*** Opening of Material supplied ***

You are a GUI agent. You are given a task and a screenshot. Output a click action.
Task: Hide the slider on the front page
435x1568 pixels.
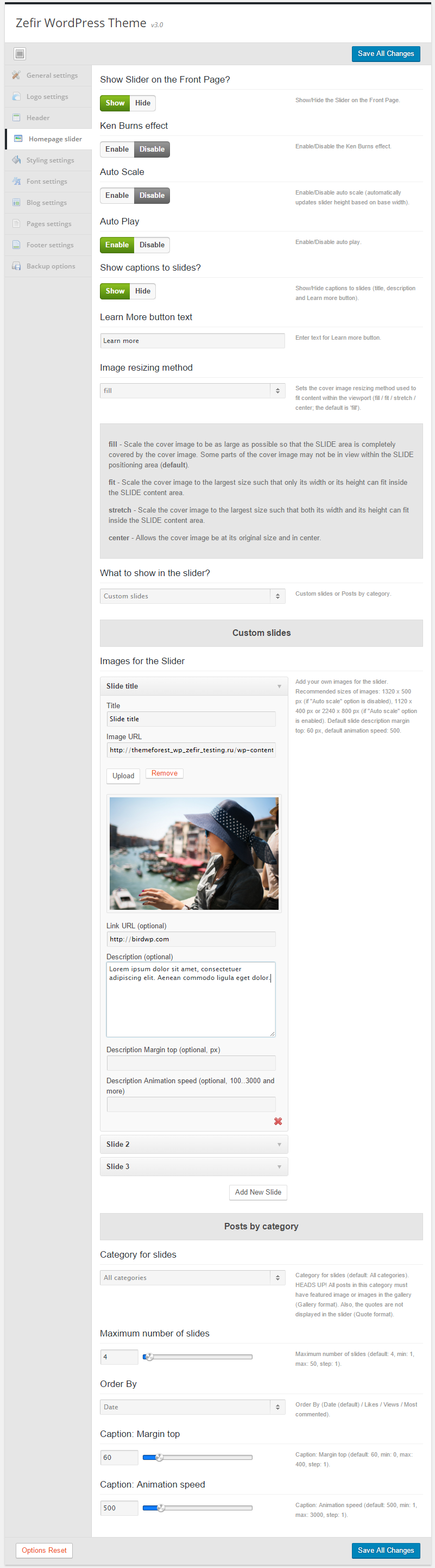point(143,103)
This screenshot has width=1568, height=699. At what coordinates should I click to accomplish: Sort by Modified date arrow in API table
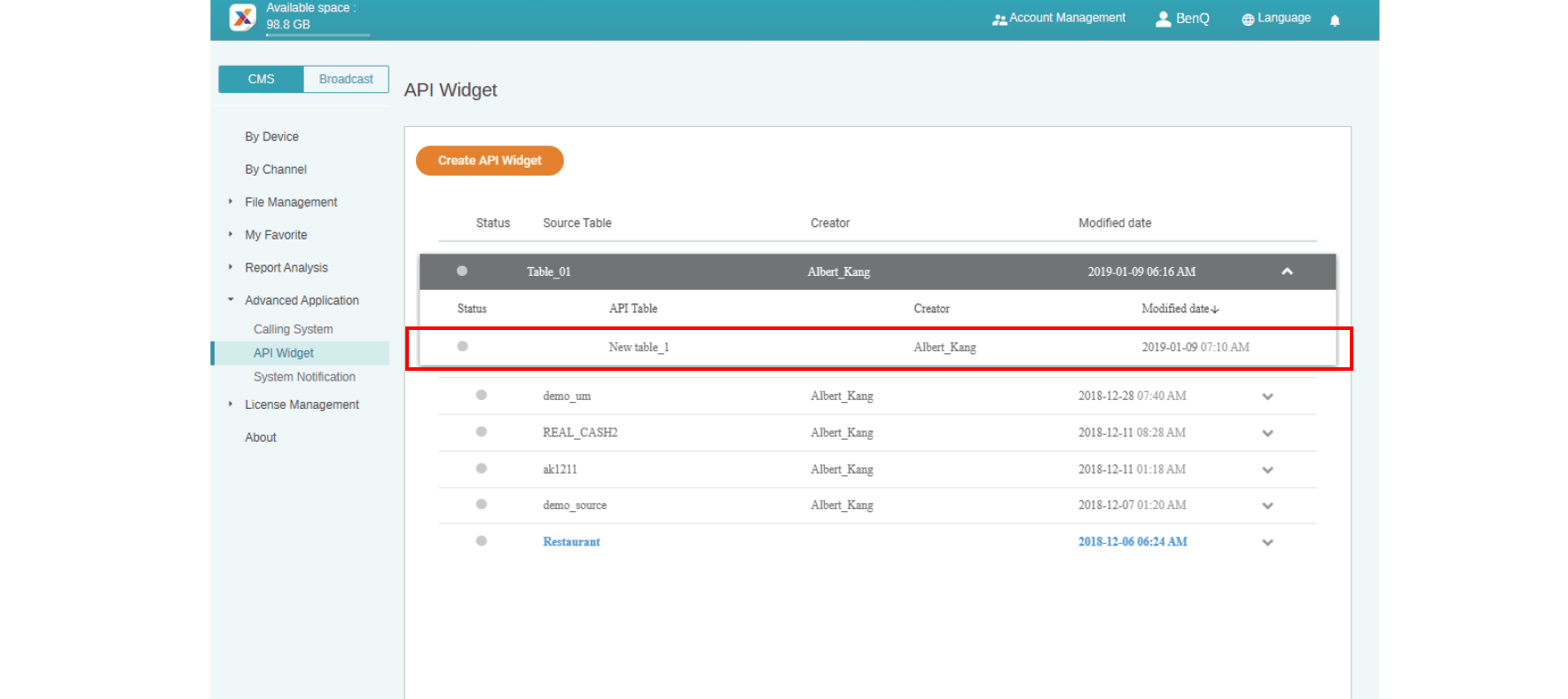pyautogui.click(x=1215, y=310)
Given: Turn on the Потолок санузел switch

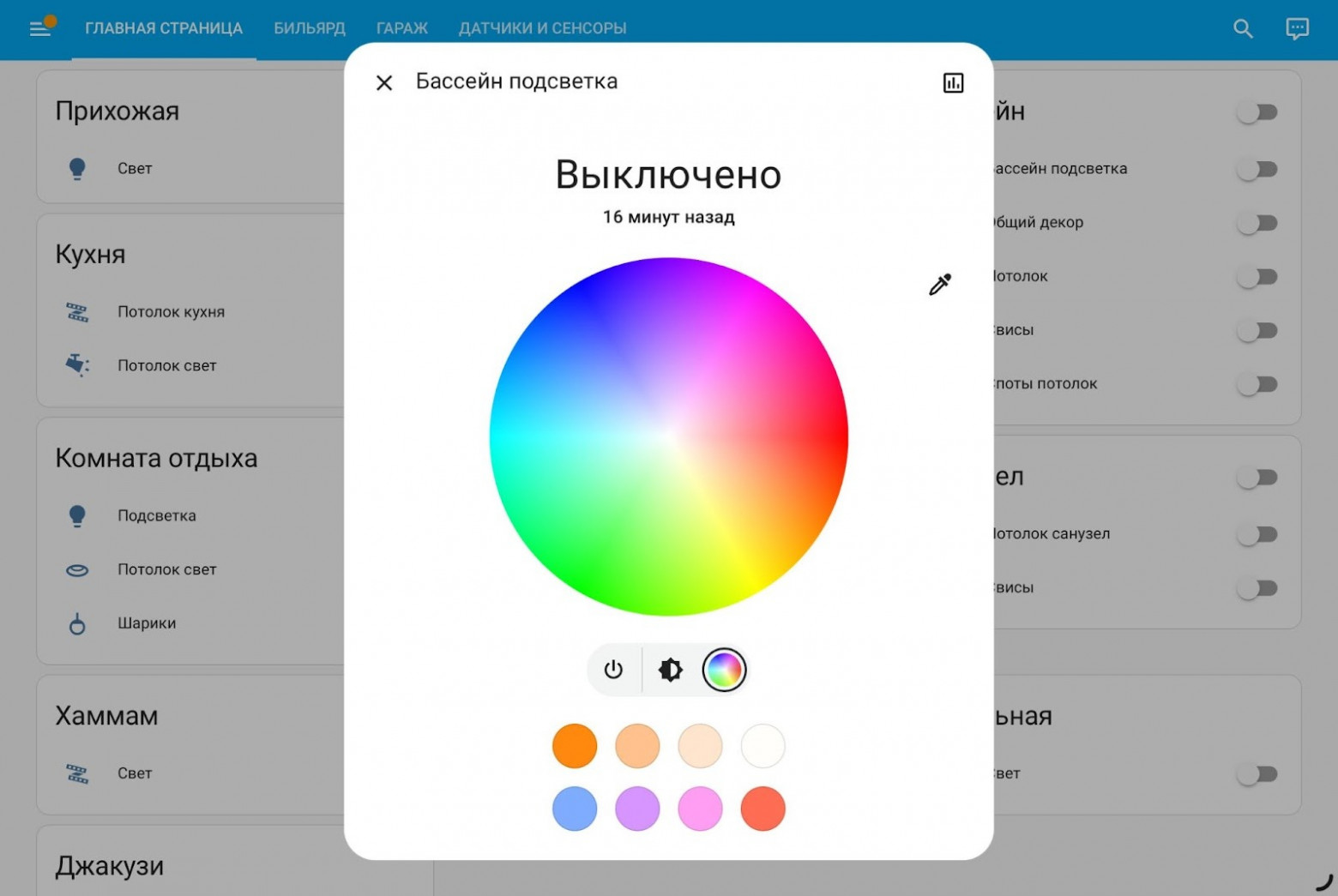Looking at the screenshot, I should click(x=1257, y=533).
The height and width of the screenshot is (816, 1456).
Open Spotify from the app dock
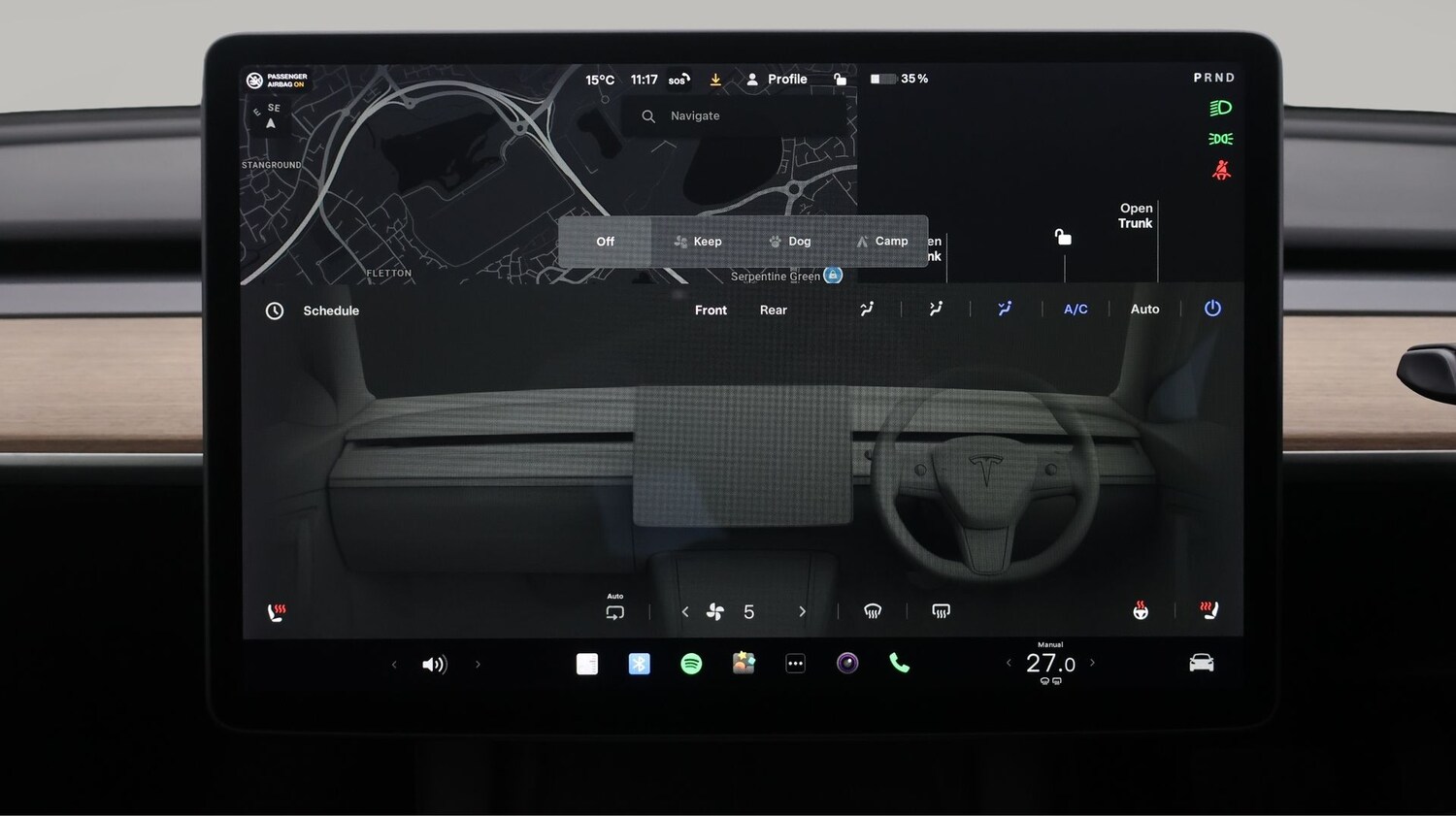tap(691, 664)
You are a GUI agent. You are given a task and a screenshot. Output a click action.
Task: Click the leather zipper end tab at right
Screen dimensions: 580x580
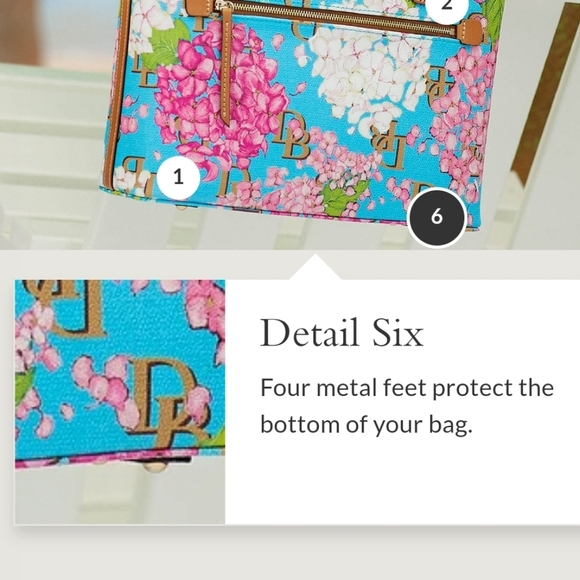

*** Close of Material supplied ***

**Exercise:** Reproduce word for word the lines from the one containing "This screenshot has" through the end of the data, both ends kept. Drop the pictures.

**Response:**
This screenshot has width=1568, height=699. At what coordinates should I click to accomplish: Sort by Modified date arrow in API table
pyautogui.click(x=1215, y=310)
Given: Turn on the Потолок санузел switch

Looking at the screenshot, I should click(x=1257, y=533).
The height and width of the screenshot is (816, 1456).
Open Spotify from the app dock
tap(691, 664)
You are a GUI agent. You are given a task and a screenshot. Output a click action.
Task: Click the leather zipper end tab at right
Screen dimensions: 580x580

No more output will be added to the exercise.